寝室と同じくらいの広さがあります(笑)なのに、狭いシャワーブースしかありません。ま、バスタブはもっとランクの高い部屋じゃないと無いとは聞いてましたが。
で、アメニティも4つ星なのに貧弱でした。4つ星だからシャンプーとコンディショナーはあるだろうと思って持ってこなかったら、なんとボディーウオッシュ兼シャンプーがあるのみでした。 -
ただ、照明器具は美しく、照明好きの私は、これが嬉しかったですね。
あ!もひとつ4つ星なのに…とビックリしたのが、水。
前泊の3つ星ホテルは冷蔵庫内飲み放題だったのに、ここは水1本も付いてないのです。しっかり値段書いてありました。4つ星に泊まる方は水代なんて気にしないからかしら…。(ちなみに翌日泊まった2つ星のホテルですら水1本はサービスでした) -
と、文句ばっかり書きました、窓からの眺めを見れば、すべて帳消しです。
そう、この景色を部屋から見たかったんですよ!
事前にメールで川沿いの部屋をリクエストしておきましたが、ベストロケーションのお部屋でした。
見えている橋が、例のプティットベニスの橋です。 -
こちらは、反対側の景色。
運河めぐりの船が行き交っています。 -
私の部屋はここ。
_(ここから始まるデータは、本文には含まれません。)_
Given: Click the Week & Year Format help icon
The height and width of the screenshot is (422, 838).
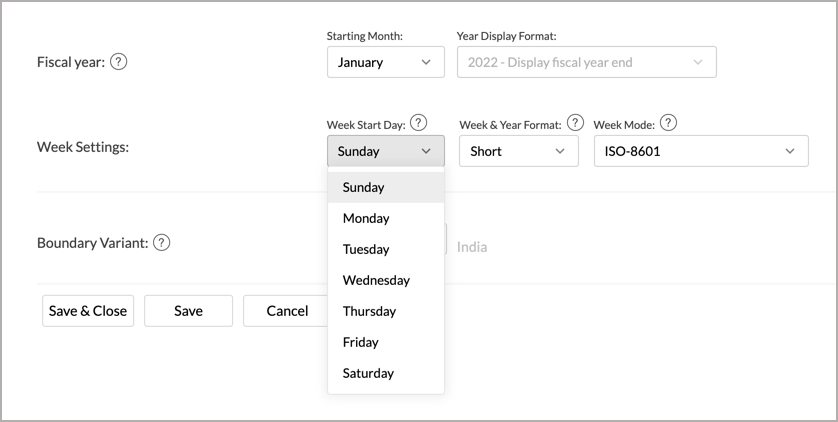Looking at the screenshot, I should (x=575, y=123).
赤丸付けたところです。
-
外から見ると…オレンジ色で囲んだところが私の部屋です。右の窓がバスルーム、左の窓が寝室です。
窓から乗り出して写真を撮ってはしゃいでいたんですが、プティットベニスの風景を橋から写している人の大迷惑になっているのではと気づき、早々止めました。
ごめんなさ~い。 -
このホテルはレストランとしても有名らしいのですが、私の泊った水曜日はレストランはお休みです。
もちろん私は最初からホテルのレストランでディナーを食べるつもりはなかったので、問題ありません。閉ざされた扉の美しさの方が嬉しいです。 -
そして私の今日のディナーはこちら。
ホテルの前の広場を挟んだところに、「Island Poké Colmar - Poké Bowls」という丼屋さんがあり、お店でも食べられますが、テイクアウトしてお部屋で頂きました。
5種類の好みの具をご飯の上に載せもらうこともできますが、お薦めの8種類の丼の中から、私は「ポップサーモン」と名付けられたものを選んでみました。
ゆず風味のサーモン、枝豆、マンゴ、チェリートマト、アボカド、そしてわさびです。なかなか美味しかったのですが、私にはちょっと量が多くて残しちゃいました。結構人気で、行列してました。 -
夕食も終わり、あとは美しいと言われるコルマールの夜景を見に行くだけと待っていたのですが、この時期なかなか暗くなってくれません。
この写真は、21:00過ぎに撮ったものです。やっと夕陽になってきましたが、橋の上には減ってはいるものの、まだまだ普通に観光客がいます。
治安のいい街なので夜遅い外出に心配はありませんが、1日歩き回って疲れちゃったので、夜景は諦めてシャワー浴びて寝ることにしました。
明日からも元気に動かなきゃいけないしね。
明るいけど、おやすみなさ~い。